We realized that we had to live each day and quit worrying about tomorrow.  We had to take each day as it came and pray for God's strength to get through it.  We had to accept our new "normal". Sometimes this was easy, but most times this was very difficult. 

I think we had in our minds that the Journey would only last a short time.  When we hit 3 months, we thought ok, maybe 6 months.  Then at 6 months, we thought surely any day now.  Then it hit me one day that it could be a year.  Luckily, God gave me a scripture one day that I never thought would be applicable to our situation.   

James 1:17
"Every good gift and every perfect gift is from above"

I've used this scripture before, but always in referring to our children.  However, on that particular day, God was telling me that Kyle's job was a gift.  He was going to give him that gift in his own timing.  I had never thought of employment as a gift, yet on that day I did.

I began to dive into God's word and focus on being the most supportive wife I could.  The best mother I could, and most of all, I began to strengthen my walk with the Lord.

Unemployment took a huge toll on Kyle emotionally and it wasn't always easy for me to be his cheerleader when he needed it.  I was exhausted all the time from working and taking care of a family (praise you full time working mommas).
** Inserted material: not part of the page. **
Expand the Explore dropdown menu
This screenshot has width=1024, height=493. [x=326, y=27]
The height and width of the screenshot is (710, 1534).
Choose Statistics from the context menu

I wasn't always the example of Christ's unconditional love.  However, God got me through it.  The more I took time to be still and truly listen to God speak, the more it seemed I could handle.

The scariest struggle we faced was the toll this journey took on our marriage.  While I don't feel this is the place to expose those personal details, I will say that it took awhile for me to understand why God would allow us to face such a journey while our marriage was so very brittle. 

We were thrown into this journey in which we had to figure out how to work together.  All of a sudden we were together 24 hours a day.  We had to determine our roles in this new "normal."  Small things such as who was going to make dinner became situations of resentment and dispute. 

Learning to figure out these new roles, learning to divide responsibilities and learning to humble myself was not easy.  God had to do some major work in my heart and praise him for getting me to listen!